Brussels, 14 April 2011 – The contribution of technical innovation to sustainable development requires integrated, long-term policy to unlock industry from previous business models and practices, according to a new analysis. The researchers suggest adopting a multi-purpose policy practice that integrates industrial policy, environmental policy and trade initiatives.
Sustainable development (SD) in a global economy requires major technological, organisational, institutional and social changes. However, there is often a reluctance to abandon well-established practices, especially from stakeholders that benefit from the current system. In order to encourage this shift, there needs to be more creative government interventions with greater integration between the three policy areas essential to SD: environmental, social and economic.

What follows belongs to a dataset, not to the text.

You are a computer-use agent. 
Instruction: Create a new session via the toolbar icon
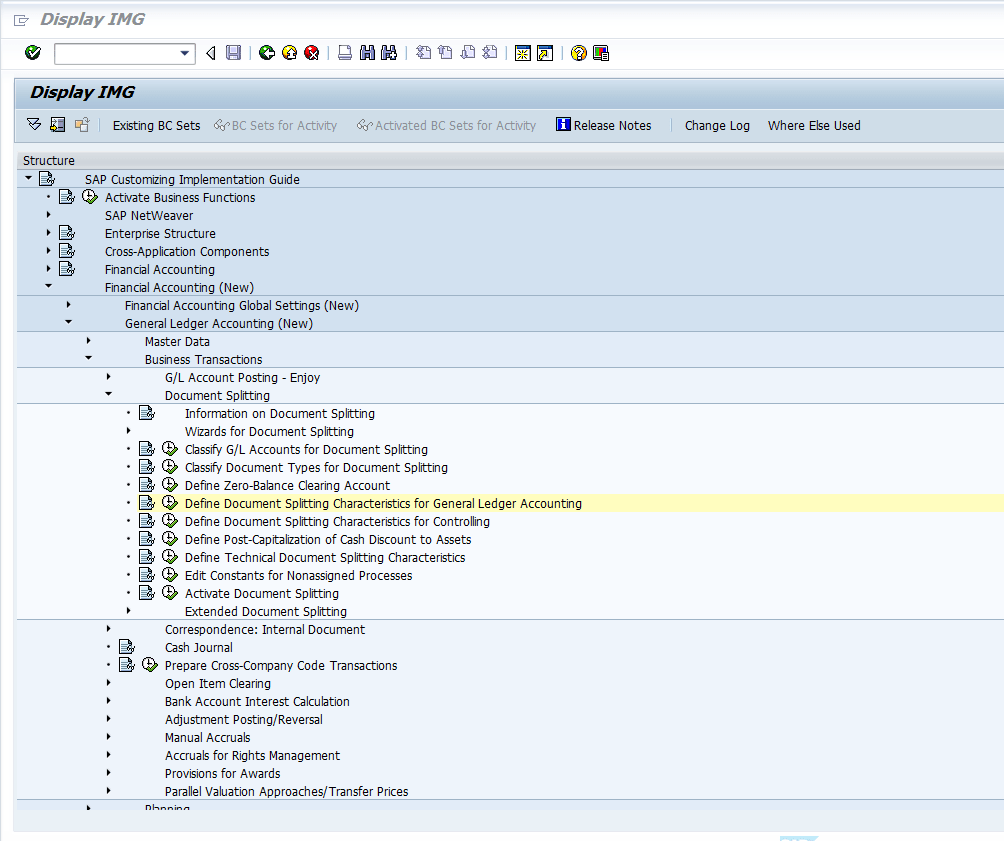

From previous research, the study identified two main types of innovation: ‘sustaining innovations’ and ‘disrupting innovations’. Sustaining innovations do not involve huge change and are more incremental, such as cost-cutting production methods that increase production and displace labour. Disrupting innovations tend to challenge dominant technologies abruptly, such as the replacement of the vacuum tube by transistors.
The ‘Porter hypothesis’ proposes that regulation can promote innovation when industry sees a long-term gain from regulation, for example, in the case of the environment, by protecting resources and encouraging new products. The researchers suggest there should be a further distinction between innovation stimulated by weak and strong forms of regulation. In its weak form, firms respond to regulation with sustaining innovation, whilst in its strong form, the innovation is more disrupting with entirely new products and processes.
A weaker response that tends to focus on cost-reduction or increased production is more likely to provide shortterm benefits with little investment in human capital. A stronger, more disrupting, response, if successful, is likely to be longer lasting and to reward and encourage the acquisition of new skills by labour to work with the new technology.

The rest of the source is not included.